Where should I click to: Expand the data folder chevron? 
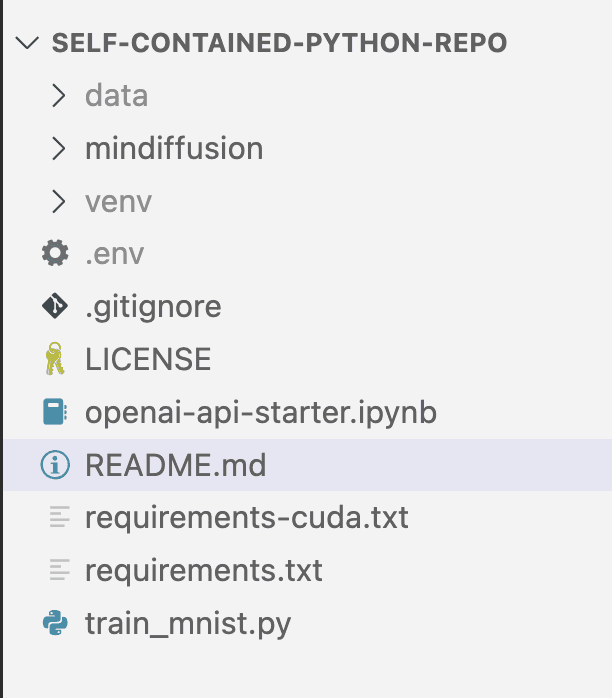pos(58,95)
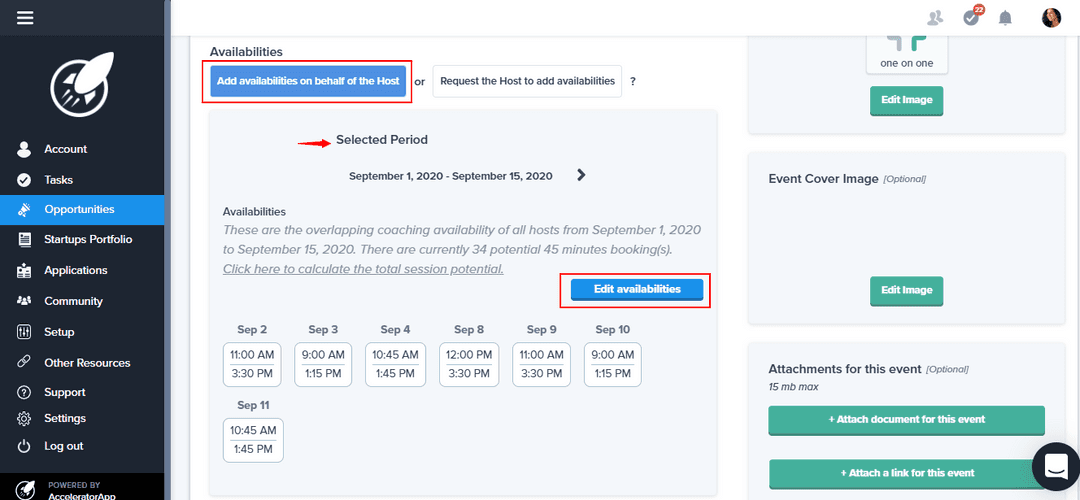Click link to calculate total session potential
This screenshot has width=1080, height=500.
[x=363, y=269]
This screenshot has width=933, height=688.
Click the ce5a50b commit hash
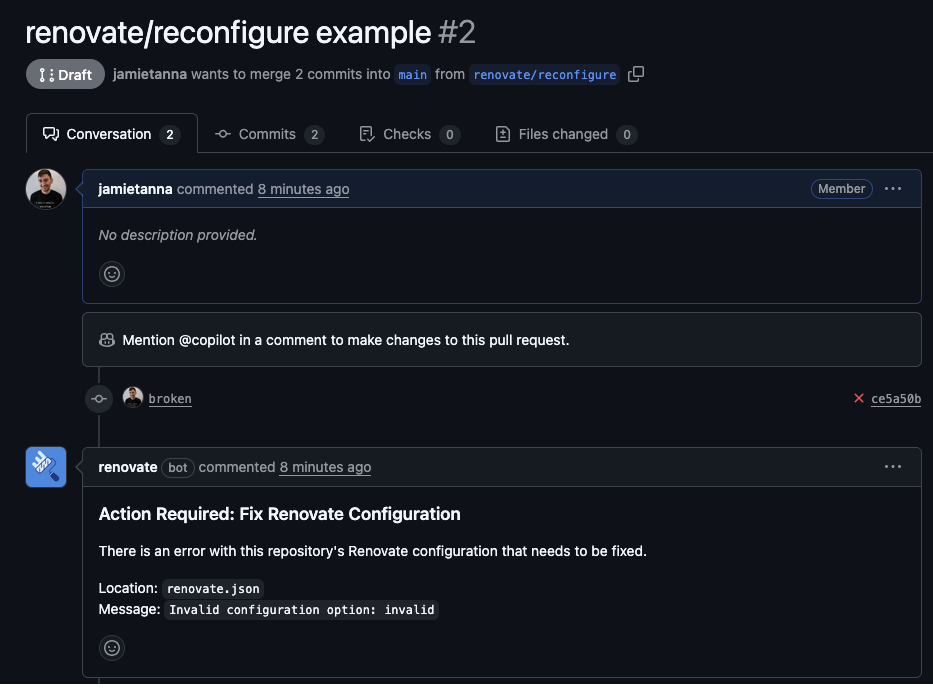click(x=896, y=398)
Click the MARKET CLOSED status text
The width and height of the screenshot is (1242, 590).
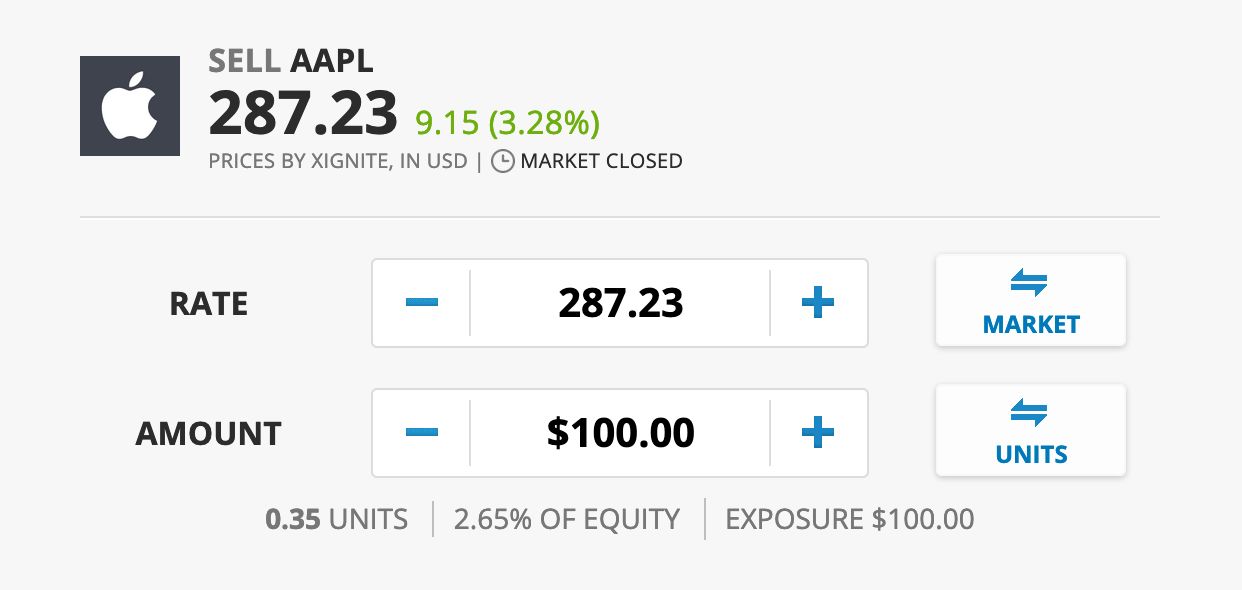(x=602, y=161)
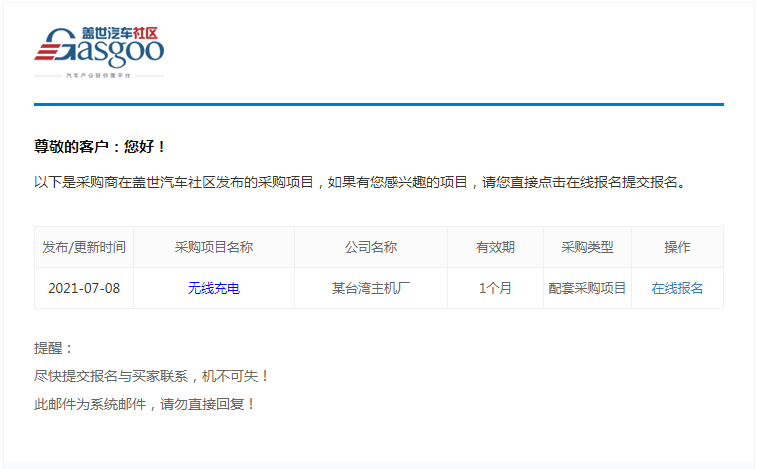757x469 pixels.
Task: Select the 操作 column header
Action: coord(677,247)
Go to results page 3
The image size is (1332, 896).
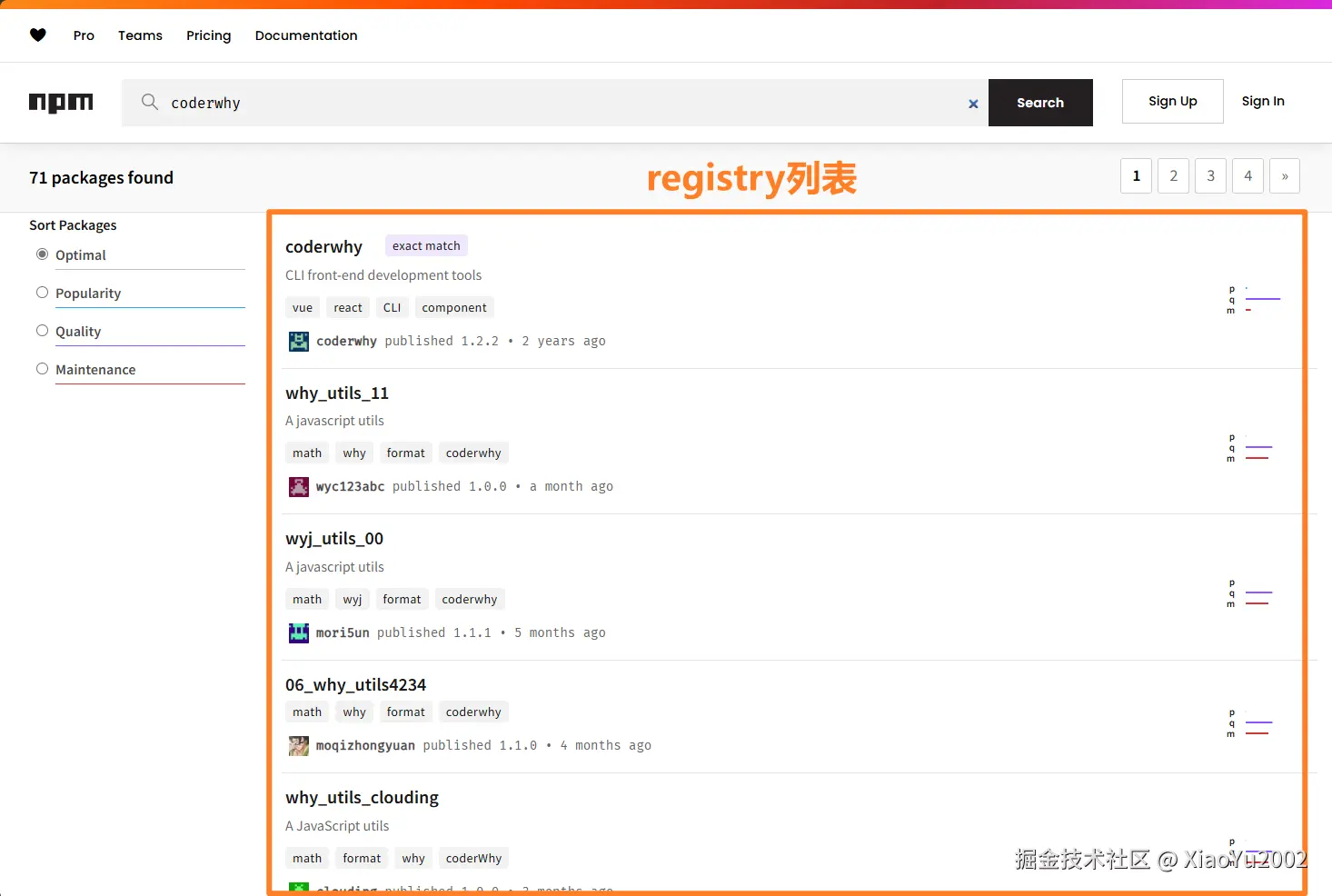pos(1210,175)
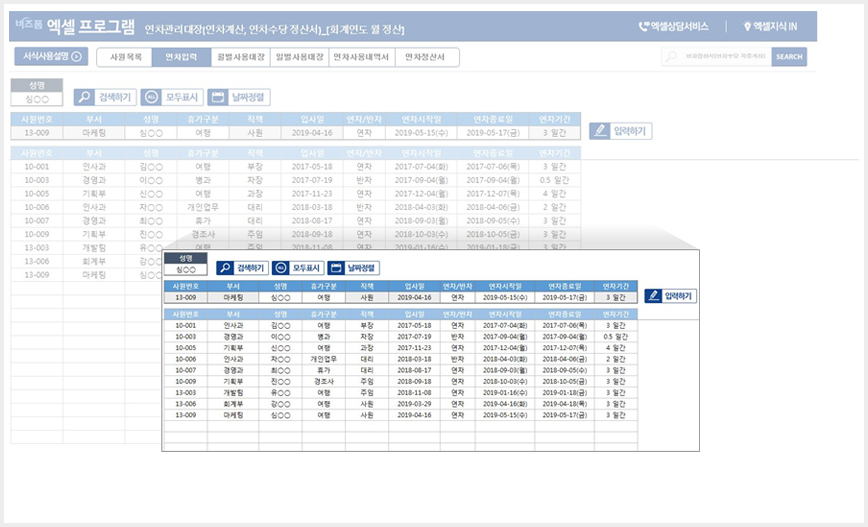This screenshot has height=527, width=868.
Task: Open the 연차사용내역서 tab
Action: coord(362,57)
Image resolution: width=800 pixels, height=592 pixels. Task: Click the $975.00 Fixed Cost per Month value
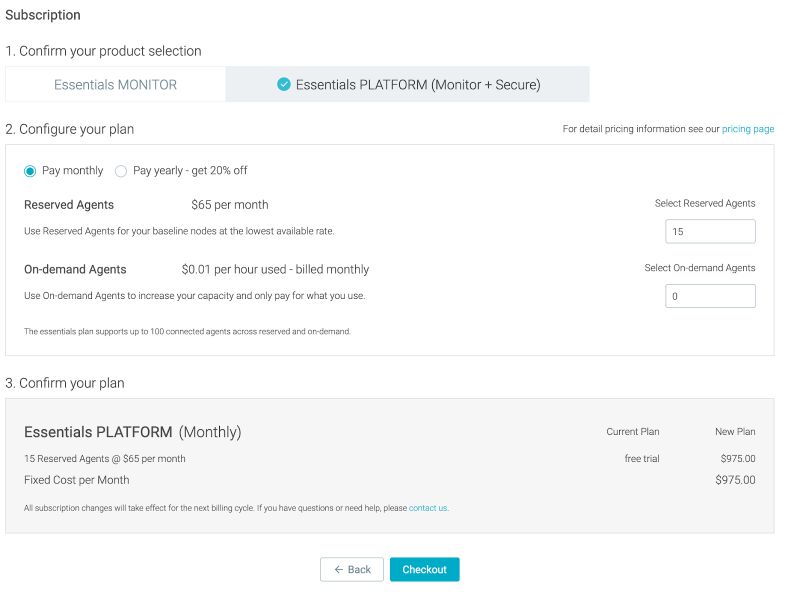point(735,479)
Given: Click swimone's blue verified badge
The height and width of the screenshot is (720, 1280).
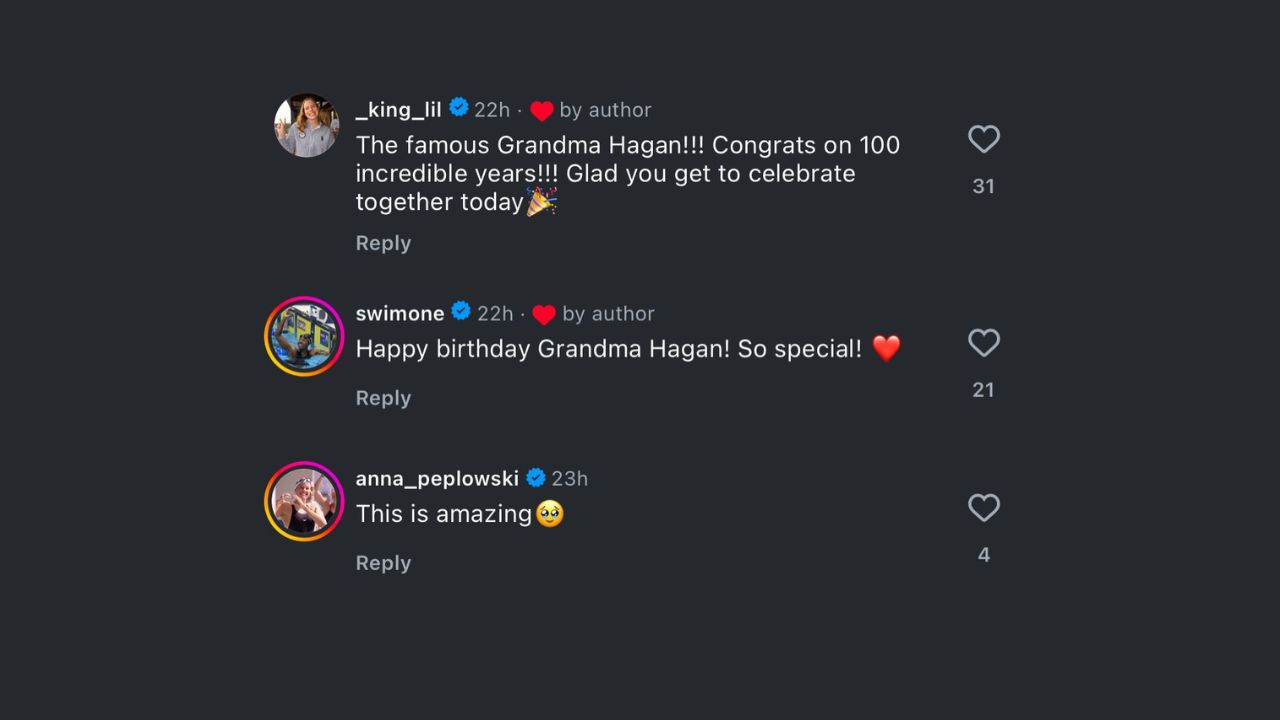Looking at the screenshot, I should tap(461, 312).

**********

**Try it:**
With the pictures excluded, the line containing "Image resolution: width=800" and every line after it through the end of the data above are to be transcribed exactly, and nothing more.

**Written solution:**
Image resolution: width=800 pixels, height=592 pixels. Task: Click the $975.00 Fixed Cost per Month value
point(735,479)
Given: Click swimone's blue verified badge
The height and width of the screenshot is (720, 1280).
Looking at the screenshot, I should tap(461, 312).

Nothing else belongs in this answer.